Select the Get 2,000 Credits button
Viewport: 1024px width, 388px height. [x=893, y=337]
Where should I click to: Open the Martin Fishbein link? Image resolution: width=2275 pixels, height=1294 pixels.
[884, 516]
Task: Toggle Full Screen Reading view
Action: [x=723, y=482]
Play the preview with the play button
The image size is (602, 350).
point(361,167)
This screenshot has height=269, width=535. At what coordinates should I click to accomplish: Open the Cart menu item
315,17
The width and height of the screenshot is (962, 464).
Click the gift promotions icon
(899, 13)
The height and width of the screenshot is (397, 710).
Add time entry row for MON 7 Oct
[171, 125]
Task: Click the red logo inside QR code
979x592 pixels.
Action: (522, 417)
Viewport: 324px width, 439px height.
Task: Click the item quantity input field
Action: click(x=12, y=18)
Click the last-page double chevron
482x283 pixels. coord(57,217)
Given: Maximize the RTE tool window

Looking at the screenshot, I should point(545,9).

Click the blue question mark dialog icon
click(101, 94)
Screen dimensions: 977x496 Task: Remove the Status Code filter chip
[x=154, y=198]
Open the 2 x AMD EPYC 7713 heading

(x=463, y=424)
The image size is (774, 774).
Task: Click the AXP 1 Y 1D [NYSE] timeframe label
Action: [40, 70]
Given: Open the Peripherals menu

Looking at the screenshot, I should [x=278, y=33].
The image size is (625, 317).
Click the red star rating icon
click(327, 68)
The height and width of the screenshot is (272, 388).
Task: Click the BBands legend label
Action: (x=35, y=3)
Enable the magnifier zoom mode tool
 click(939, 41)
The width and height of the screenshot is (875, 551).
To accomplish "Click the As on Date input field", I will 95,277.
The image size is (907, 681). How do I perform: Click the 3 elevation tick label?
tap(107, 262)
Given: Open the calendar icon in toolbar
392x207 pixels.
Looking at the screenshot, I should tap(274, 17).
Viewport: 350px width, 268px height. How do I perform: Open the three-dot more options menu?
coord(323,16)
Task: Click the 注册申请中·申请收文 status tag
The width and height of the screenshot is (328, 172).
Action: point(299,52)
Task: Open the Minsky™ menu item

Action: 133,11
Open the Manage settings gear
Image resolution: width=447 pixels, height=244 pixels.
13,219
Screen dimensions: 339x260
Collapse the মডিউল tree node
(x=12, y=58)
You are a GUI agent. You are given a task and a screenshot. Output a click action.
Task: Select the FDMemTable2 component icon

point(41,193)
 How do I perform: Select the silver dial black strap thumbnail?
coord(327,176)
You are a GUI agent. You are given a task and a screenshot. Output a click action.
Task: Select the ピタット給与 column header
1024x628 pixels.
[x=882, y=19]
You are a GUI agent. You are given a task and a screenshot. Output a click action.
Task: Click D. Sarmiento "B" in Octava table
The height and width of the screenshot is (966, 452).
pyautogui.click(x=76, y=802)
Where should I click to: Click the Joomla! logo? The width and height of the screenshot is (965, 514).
○ ○ ○ ○ ○ ○ ○
Pick out each line in the rows above that contains the word "Open", and copy those lines.

Where should I click to: Open the Martin Fishbein link? Image resolution: width=2275 pixels, height=1294 pixels.
This screenshot has height=269, width=535. At what coordinates should I click to accomplish: Open the Cart menu item
Open the 2 x AMD EPYC 7713 heading
Given: Open the Peripherals menu
Given: Open the calendar icon in toolbar
Viewport: 350px width, 268px height. How do I perform: Open the three-dot more options menu?
Task: Open the Minsky™ menu item
Open the Manage settings gear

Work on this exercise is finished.